The use of hemicellulosic spent liquor from SO2-ethanol-water fractionation with supplemented glucose was demonstrated using immobilized packed bed column reactor by Survase et al. (2011). They reported maximum productivity of 4.86 g/L/h with 7.6 g/L total solvents and 0.27 g/g of solvent yield.
Besides an efficient fermentation, the product recovery cost and purification are important to make commercially viable biochemicals. The proposed methods for the recovery of butanol include adsorption (Xue et al., 2016), liquid-liquid extraction (Bankar et al. 2013), gas stripping (Cai et al. 2016), vacuum fermentation (Mariano et al. 2012), and pervaporation (Cai et al. 2017). Integration of solvent recovery can reduce the solvent toxicity significantly and improve the substrate consumption. To overcome the toxicity of the solvents, especially by n-butanol, investigations on the highly selective water-immiscible extractant to remove solvents was shown to increase the solvent titers and yields (Bankar et al., 2012; Bankar et al., 2013). The academic literature proposed several extractants for the butanol extraction including oleyl alcohol, decanol, benzyl benzoate, butyl phthalate (Qureshi and Maddox, 1995, Bankar et al. 2013), 1-dodecanol (Tanakaa et al., 2012), poly(propylene glycol) 1200 (Barton and Daugulis, 1992), castor oil, and oleic acid (Groot et al., 1990). Butyl butyrate, as taught by Melin et al. in WO2015193553, is an extractant with high distribution coefficient, especially for butanol, and low solubility with water.
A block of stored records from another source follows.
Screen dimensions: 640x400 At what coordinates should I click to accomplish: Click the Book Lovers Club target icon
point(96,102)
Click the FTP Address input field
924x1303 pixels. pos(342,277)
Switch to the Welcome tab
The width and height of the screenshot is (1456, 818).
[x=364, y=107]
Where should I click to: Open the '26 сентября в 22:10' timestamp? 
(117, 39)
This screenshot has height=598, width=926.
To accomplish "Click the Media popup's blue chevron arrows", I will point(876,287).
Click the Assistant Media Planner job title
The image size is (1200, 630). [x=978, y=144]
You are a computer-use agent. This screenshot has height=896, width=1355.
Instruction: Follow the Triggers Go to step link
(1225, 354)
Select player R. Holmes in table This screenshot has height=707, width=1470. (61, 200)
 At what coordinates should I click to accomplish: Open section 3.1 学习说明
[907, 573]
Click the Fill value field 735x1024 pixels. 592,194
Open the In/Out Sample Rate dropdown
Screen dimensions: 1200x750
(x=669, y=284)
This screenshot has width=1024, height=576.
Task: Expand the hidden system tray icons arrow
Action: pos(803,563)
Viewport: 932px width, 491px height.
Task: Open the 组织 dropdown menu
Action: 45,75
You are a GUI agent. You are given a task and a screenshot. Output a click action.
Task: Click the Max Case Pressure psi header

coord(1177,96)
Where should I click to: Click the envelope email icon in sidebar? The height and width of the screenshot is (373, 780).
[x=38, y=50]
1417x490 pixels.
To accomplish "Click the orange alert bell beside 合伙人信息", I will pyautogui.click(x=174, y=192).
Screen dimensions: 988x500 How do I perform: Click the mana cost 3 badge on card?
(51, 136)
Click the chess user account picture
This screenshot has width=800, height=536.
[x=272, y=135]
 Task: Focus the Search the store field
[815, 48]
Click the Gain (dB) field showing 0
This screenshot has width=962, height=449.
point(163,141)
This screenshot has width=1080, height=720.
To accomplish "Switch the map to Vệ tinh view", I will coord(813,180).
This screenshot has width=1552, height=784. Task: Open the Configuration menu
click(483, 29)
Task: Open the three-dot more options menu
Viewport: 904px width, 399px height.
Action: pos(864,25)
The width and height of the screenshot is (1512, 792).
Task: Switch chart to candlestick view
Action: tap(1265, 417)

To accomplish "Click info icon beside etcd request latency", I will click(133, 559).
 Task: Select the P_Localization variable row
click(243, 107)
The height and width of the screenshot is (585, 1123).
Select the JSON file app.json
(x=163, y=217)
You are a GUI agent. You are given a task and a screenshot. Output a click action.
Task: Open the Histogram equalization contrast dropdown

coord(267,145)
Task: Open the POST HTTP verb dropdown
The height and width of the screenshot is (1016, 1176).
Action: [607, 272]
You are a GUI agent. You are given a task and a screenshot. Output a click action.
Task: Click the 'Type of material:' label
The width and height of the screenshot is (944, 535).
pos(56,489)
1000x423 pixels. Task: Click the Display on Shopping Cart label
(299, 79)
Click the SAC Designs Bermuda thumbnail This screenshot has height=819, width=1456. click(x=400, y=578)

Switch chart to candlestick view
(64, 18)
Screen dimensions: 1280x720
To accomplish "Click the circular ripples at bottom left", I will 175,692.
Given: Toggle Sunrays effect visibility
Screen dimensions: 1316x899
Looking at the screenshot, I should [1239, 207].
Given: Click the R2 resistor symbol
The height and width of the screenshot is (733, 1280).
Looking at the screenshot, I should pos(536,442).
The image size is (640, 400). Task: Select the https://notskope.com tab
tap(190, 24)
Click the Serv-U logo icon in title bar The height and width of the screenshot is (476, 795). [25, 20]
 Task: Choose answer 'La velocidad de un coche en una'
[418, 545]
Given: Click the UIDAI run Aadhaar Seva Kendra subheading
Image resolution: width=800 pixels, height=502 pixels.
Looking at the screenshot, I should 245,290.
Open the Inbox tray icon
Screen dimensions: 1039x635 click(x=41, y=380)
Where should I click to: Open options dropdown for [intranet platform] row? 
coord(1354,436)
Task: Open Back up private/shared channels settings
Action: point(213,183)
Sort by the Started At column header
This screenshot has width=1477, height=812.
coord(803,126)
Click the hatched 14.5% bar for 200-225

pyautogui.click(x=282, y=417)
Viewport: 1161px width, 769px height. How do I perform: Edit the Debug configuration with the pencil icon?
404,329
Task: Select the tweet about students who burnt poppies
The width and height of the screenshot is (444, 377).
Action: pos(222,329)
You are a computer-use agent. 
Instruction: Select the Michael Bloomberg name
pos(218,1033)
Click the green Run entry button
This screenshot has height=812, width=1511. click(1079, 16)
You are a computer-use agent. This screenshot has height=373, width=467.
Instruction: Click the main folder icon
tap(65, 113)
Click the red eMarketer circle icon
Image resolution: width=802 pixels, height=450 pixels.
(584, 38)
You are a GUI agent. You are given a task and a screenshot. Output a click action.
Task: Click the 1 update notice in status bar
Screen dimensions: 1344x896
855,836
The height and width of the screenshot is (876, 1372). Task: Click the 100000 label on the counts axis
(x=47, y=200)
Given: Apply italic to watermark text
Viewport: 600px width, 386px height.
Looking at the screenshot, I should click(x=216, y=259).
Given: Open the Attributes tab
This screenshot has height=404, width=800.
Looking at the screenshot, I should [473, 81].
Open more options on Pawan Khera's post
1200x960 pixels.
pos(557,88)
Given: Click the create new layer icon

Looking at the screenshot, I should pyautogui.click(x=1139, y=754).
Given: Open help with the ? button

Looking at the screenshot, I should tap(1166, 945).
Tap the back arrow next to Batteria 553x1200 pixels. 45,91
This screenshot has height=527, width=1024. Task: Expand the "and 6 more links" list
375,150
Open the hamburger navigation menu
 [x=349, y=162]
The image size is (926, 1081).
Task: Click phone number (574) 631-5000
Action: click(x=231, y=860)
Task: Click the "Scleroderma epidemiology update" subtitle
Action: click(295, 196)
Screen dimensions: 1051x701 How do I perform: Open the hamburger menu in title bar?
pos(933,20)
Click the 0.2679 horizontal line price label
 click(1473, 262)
The addition of acetate and butyrate into the culture media was found not only to enhance solvent production, but also to affect the ratio of acetone/butanol, which might result from the metabolic changes in solvent production (Lee et al., 2008). Gyamerah and Glover (1996) constructed a continuous pilot plant for fermentative production of ethanol, using liquid-liquid extraction to remove the product and recycle the raffinate. They used n-dodecanol as an extractant and immobilized yeast was used to overcome the problem of emulsification. The concentration of byproducts in the fermented broth because of recycle had no adverse effect on the rate of ethanol production. The raffinate recycle allowed higher feed glucose concentration (45.8% w/w) and reported 78% reduction in aqueous purge compared with using a feed containing 10% (w/w) glucose. The effluent recycle after removal of butanol by pervaporation resulted in 101.4% sugar utilization in addition to high productivity of 16.2 g/L/h at a dilution rate of 2.0 per h. A continuous immobilized cell (biofilm) plug-flow reactor with Clostridium beijerinckii BA101 was used (Lienhardt et al. 2002).
Improvements are needed in the art, in particular, to deal with low-quality hemicellulose sugars (e.g., C5 sugars) derived from biomass.